#### [Short task]
Can you edit the records so that "Where should I click to" reads "Where do I click to" everywhere, with nothing else changed?

#### [Dataset records]
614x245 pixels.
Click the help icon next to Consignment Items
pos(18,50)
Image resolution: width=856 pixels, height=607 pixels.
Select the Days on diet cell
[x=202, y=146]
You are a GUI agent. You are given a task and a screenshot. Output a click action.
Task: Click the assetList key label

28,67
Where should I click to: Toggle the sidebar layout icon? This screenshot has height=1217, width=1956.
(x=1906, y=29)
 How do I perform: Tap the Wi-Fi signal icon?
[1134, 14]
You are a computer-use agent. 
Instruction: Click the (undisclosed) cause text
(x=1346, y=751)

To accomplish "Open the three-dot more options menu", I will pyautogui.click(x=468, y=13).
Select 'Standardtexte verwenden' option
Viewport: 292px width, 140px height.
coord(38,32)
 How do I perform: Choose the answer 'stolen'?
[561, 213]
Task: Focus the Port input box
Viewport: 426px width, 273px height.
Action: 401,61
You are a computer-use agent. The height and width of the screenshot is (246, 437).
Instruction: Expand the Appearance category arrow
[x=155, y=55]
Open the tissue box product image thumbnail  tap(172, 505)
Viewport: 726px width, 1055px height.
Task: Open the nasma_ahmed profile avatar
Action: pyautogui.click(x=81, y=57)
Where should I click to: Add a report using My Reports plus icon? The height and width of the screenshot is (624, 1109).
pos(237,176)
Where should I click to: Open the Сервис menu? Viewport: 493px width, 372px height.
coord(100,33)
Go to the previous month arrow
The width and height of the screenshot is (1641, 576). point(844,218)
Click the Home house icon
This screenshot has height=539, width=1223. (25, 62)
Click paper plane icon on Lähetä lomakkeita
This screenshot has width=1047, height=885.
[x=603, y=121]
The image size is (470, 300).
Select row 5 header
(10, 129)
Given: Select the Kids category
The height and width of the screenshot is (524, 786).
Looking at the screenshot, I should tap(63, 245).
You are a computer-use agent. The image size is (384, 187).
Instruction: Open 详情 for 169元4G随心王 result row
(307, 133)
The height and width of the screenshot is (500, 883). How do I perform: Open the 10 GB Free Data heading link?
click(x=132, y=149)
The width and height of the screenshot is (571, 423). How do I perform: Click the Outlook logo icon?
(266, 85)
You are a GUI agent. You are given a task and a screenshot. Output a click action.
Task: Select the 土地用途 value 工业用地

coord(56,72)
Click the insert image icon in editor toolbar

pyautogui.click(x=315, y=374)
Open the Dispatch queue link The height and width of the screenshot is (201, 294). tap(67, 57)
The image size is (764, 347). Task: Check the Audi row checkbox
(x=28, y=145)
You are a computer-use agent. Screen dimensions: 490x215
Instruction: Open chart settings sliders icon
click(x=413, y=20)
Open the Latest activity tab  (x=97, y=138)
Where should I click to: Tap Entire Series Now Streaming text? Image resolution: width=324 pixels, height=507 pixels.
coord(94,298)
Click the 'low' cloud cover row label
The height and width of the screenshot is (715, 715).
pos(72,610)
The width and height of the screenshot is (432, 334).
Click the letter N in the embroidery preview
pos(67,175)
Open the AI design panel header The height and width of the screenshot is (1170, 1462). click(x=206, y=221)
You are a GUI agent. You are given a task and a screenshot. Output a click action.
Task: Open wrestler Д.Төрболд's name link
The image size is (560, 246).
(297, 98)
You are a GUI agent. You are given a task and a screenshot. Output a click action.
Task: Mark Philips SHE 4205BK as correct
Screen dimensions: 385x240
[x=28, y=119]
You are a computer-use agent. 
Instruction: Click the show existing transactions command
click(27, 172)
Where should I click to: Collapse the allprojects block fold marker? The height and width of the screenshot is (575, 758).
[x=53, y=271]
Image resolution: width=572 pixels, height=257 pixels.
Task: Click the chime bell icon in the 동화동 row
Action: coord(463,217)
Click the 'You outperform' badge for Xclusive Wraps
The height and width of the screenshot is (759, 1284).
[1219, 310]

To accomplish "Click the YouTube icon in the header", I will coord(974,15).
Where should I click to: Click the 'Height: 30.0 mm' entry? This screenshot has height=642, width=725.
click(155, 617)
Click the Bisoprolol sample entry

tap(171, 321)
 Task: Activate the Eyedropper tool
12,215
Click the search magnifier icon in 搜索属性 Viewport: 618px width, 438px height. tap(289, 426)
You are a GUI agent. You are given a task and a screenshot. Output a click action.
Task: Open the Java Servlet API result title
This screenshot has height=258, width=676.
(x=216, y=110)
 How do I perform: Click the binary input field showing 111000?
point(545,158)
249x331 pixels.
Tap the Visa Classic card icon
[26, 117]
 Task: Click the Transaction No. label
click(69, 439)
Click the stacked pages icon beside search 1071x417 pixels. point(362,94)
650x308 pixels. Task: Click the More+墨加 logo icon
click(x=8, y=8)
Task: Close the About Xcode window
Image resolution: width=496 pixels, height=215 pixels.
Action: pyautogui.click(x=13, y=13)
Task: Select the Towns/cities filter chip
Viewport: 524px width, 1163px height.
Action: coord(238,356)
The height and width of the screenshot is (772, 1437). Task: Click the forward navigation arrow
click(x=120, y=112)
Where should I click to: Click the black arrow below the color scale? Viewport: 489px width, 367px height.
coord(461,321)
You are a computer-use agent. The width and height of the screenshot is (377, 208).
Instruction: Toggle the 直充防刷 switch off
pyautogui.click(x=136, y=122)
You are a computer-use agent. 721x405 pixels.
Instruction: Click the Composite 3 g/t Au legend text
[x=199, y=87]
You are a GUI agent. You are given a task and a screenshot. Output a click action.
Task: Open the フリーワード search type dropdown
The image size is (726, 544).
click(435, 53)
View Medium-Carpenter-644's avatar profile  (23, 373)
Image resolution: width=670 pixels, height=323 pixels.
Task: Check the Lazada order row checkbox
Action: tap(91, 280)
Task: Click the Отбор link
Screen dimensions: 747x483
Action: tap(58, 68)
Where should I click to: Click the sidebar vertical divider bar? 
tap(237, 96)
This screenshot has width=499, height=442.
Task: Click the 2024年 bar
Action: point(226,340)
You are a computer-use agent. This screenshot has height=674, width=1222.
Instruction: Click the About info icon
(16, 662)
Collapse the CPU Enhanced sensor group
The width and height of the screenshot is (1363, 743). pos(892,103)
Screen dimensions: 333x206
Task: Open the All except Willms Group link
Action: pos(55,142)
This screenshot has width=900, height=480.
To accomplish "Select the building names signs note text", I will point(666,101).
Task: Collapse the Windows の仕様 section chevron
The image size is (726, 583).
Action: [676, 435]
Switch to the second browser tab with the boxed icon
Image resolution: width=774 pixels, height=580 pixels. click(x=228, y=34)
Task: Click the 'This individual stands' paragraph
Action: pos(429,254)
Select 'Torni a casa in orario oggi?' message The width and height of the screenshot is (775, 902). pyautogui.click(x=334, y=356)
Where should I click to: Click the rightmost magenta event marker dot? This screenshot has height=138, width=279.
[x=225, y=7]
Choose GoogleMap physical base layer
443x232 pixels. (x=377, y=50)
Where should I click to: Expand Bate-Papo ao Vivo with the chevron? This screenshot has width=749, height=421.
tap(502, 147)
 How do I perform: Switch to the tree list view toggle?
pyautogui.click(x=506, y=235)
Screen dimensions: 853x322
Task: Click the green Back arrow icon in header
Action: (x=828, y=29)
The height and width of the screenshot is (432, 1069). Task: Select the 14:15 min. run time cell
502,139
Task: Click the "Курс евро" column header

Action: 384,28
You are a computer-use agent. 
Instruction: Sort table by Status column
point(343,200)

#### [Task solution]
614x245 pixels.
Click the help icon next to Consignment Items
pos(18,50)
Image resolution: width=856 pixels, height=607 pixels.
Select the Days on diet cell
[x=202, y=146]
You are a GUI agent. You are given a task and a screenshot. Output a click action.
Task: Click the assetList key label

28,67
Where do I click to: Toggle the sidebar layout icon? This screenshot has height=1217, width=1956.
(x=1906, y=29)
 How do I perform: Tap the Wi-Fi signal icon?
[1134, 14]
You are a computer-use agent. 
Instruction: Click the (undisclosed) cause text
(x=1346, y=751)

To accomplish "Open the three-dot more options menu", I will pyautogui.click(x=468, y=13).
Select 'Standardtexte verwenden' option
Viewport: 292px width, 140px height.
coord(38,32)
 How do I perform: Choose the answer 'stolen'?
[561, 213]
Task: Focus the Port input box
Viewport: 426px width, 273px height.
Action: 401,61
You are a computer-use agent. The height and width of the screenshot is (246, 437).
Instruction: Expand the Appearance category arrow
[x=155, y=55]
Open the tissue box product image thumbnail  tap(172, 505)
Viewport: 726px width, 1055px height.
Task: Open the nasma_ahmed profile avatar
Action: pyautogui.click(x=81, y=57)
Where do I click to: Add a report using My Reports plus icon? The height and width of the screenshot is (624, 1109).
pos(237,176)
Where do I click to: Open the Сервис menu? Viewport: 493px width, 372px height.
coord(100,33)
Go to the previous month arrow
The width and height of the screenshot is (1641, 576). point(844,218)
Click the Home house icon
This screenshot has height=539, width=1223. (25, 62)
Click paper plane icon on Lähetä lomakkeita
This screenshot has width=1047, height=885.
[x=603, y=121]
The image size is (470, 300).
Select row 5 header
(10, 129)
Given: Select the Kids category
The height and width of the screenshot is (524, 786).
Looking at the screenshot, I should tap(63, 245).
You are a computer-use agent. The image size is (384, 187).
Instruction: Open 详情 for 169元4G随心王 result row
(307, 133)
The height and width of the screenshot is (500, 883). How do I perform: Open the 10 GB Free Data heading link?
click(x=132, y=149)
The width and height of the screenshot is (571, 423). How do I perform: Click the Outlook logo icon?
(266, 85)
You are a GUI agent. You are given a task and a screenshot. Output a click action.
Task: Select the 土地用途 value 工业用地

coord(56,72)
Click the insert image icon in editor toolbar

pyautogui.click(x=315, y=374)
Open the Dispatch queue link The height and width of the screenshot is (201, 294). tap(67, 57)
The image size is (764, 347). Task: Check the Audi row checkbox
(x=28, y=145)
You are a computer-use agent. Screen dimensions: 490x215
Instruction: Open chart settings sliders icon
click(x=413, y=20)
Open the Latest activity tab  (x=97, y=138)
Where do I click to: Tap Entire Series Now Streaming text? Image resolution: width=324 pixels, height=507 pixels.
coord(94,298)
Click the 'low' cloud cover row label
The height and width of the screenshot is (715, 715).
pos(72,610)
The width and height of the screenshot is (432, 334).
Click the letter N in the embroidery preview
pos(67,175)
Open the AI design panel header The height and width of the screenshot is (1170, 1462). click(x=206, y=221)
You are a GUI agent. You are given a task and a screenshot. Output a click action.
Task: Open wrestler Д.Төрболд's name link
The image size is (560, 246).
(297, 98)
You are a GUI agent. You are given a task and a screenshot. Output a click action.
Task: Mark Philips SHE 4205BK as correct
Screen dimensions: 385x240
[x=28, y=119]
You are a computer-use agent. 
Instruction: Click the show existing transactions command
click(27, 172)
Where do I click to: Collapse the allprojects block fold marker? The height and width of the screenshot is (575, 758).
[x=53, y=271]
Image resolution: width=572 pixels, height=257 pixels.
Task: Click the chime bell icon in the 동화동 row
Action: coord(463,217)
Click the 'You outperform' badge for Xclusive Wraps
The height and width of the screenshot is (759, 1284).
[1219, 310]

To accomplish "Click the YouTube icon in the header", I will coord(974,15).
Where do I click to: Click the 'Height: 30.0 mm' entry? This screenshot has height=642, width=725.
click(155, 617)
Click the Bisoprolol sample entry

tap(171, 321)
 Task: Activate the Eyedropper tool
12,215
Click the search magnifier icon in 搜索属性 Viewport: 618px width, 438px height. tap(289, 426)
You are a GUI agent. You are given a task and a screenshot. Output a click action.
Task: Open the Java Servlet API result title
This screenshot has height=258, width=676.
(x=216, y=110)
 How do I perform: Click the binary input field showing 111000?
point(545,158)
249x331 pixels.
Tap the Visa Classic card icon
[26, 117]
 Task: Click the Transaction No. label
click(69, 439)
Click the stacked pages icon beside search 1071x417 pixels. point(362,94)
650x308 pixels. Task: Click the More+墨加 logo icon
click(x=8, y=8)
Task: Close the About Xcode window
Image resolution: width=496 pixels, height=215 pixels.
Action: pyautogui.click(x=13, y=13)
Task: Select the Towns/cities filter chip
Viewport: 524px width, 1163px height.
Action: coord(238,356)
The height and width of the screenshot is (772, 1437). Task: Click the forward navigation arrow
click(x=120, y=112)
Where do I click to: Click the black arrow below the color scale? Viewport: 489px width, 367px height.
coord(461,321)
You are a computer-use agent. The width and height of the screenshot is (377, 208).
Instruction: Toggle the 直充防刷 switch off
pyautogui.click(x=136, y=122)
You are a computer-use agent. 721x405 pixels.
Instruction: Click the Composite 3 g/t Au legend text
[x=199, y=87]
You are a GUI agent. You are given a task and a screenshot. Output a click action.
Task: Open the フリーワード search type dropdown
The image size is (726, 544).
click(435, 53)
View Medium-Carpenter-644's avatar profile  (23, 373)
Image resolution: width=670 pixels, height=323 pixels.
Task: Check the Lazada order row checkbox
Action: tap(91, 280)
Task: Click the Отбор link
Screen dimensions: 747x483
Action: tap(58, 68)
Where do I click to: Click the sidebar vertical divider bar? 
tap(237, 96)
This screenshot has width=499, height=442.
Task: Click the 2024年 bar
Action: point(226,340)
You are a computer-use agent. This screenshot has height=674, width=1222.
Instruction: Click the About info icon
(16, 662)
Collapse the CPU Enhanced sensor group
The width and height of the screenshot is (1363, 743). pos(892,103)
Screen dimensions: 333x206
Task: Open the All except Willms Group link
Action: pos(55,142)
This screenshot has width=900, height=480.
To accomplish "Select the building names signs note text", I will point(666,101).
Task: Collapse the Windows の仕様 section chevron
The image size is (726, 583).
Action: [676, 435]
Switch to the second browser tab with the boxed icon
Image resolution: width=774 pixels, height=580 pixels. click(x=228, y=34)
Task: Click the 'This individual stands' paragraph
Action: pos(429,254)
Select 'Torni a casa in orario oggi?' message The width and height of the screenshot is (775, 902). pyautogui.click(x=334, y=356)
Where do I click to: Click the rightmost magenta event marker dot? This screenshot has height=138, width=279.
[x=225, y=7]
Choose GoogleMap physical base layer
443x232 pixels. (x=377, y=50)
Where do I click to: Expand Bate-Papo ao Vivo with the chevron? This screenshot has width=749, height=421.
tap(502, 147)
 How do I perform: Switch to the tree list view toggle?
pyautogui.click(x=506, y=235)
Screen dimensions: 853x322
Task: Click the green Back arrow icon in header
Action: (x=828, y=29)
The height and width of the screenshot is (432, 1069). Task: Select the 14:15 min. run time cell
502,139
Task: Click the "Курс евро" column header

Action: 384,28
You are a computer-use agent. 
Instruction: Sort table by Status column
point(343,200)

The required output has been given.